Cattle Australia signs joint statement of priorities with US beef body

Cattle Australia Chair, Garry Edwards, and National Cattlemen’s Beef Association President, Mark Eisele, have signed a Joint Statement of Priorities for Australian and American cattle producers.

Cattle Australia has joined the United States National Cattlemen’s Beef Association (NCBA) in signing a statement of priorities for Australian and American cattle producers.

CA Chair, Garry Edwards, signed the statement alongside NCBA President, Mark Eisele, at Beef2024 in Rockhampton, uniting their voices in calling on the Australian and US Governments to continue working together on key issues impacting cattle producers in both countries.

Mr Edwards said the signatory organisations are aligned in their commitment to ensuring global consumers continue to have access to world-leading, sustainably-produced beef.

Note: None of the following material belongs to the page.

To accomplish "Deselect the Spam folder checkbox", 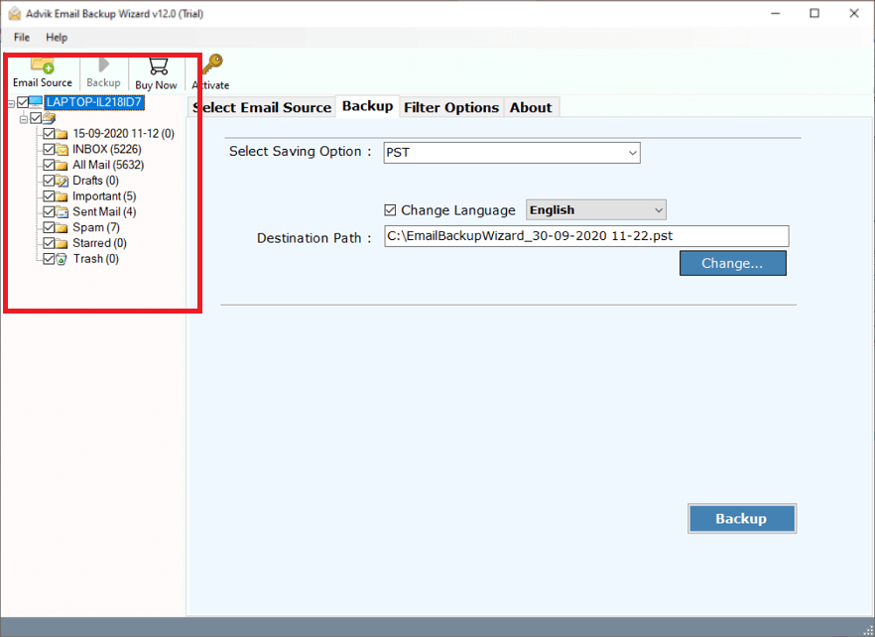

“In signing the Joint Statement of Priorities, we are encouraging the Australian and US Governments to join forces in combating devastating foreign animal diseases; promoting sustainable global trade that encourages efficient production practices; and ensuring science-based food safety and marketing regulations of emerging food technologies such as lab-grown proteins,” Mr Edwards said.

“We greatly appreciate the commitment by both governments to address the growing transnational threat of foreign animal diseases such as Foot and Mouth Disease (FMD) and Lumpy Skin Disease (LSD).

“Combating these devastating animal diseases is an effort that requires both national preparedness planning and international cooperation.

“We are calling for the urgent and continued investment in critical infrastructure and preparedness activities in each of our countries to protect against and ultimately respond to outbreaks of foreign animal disease.”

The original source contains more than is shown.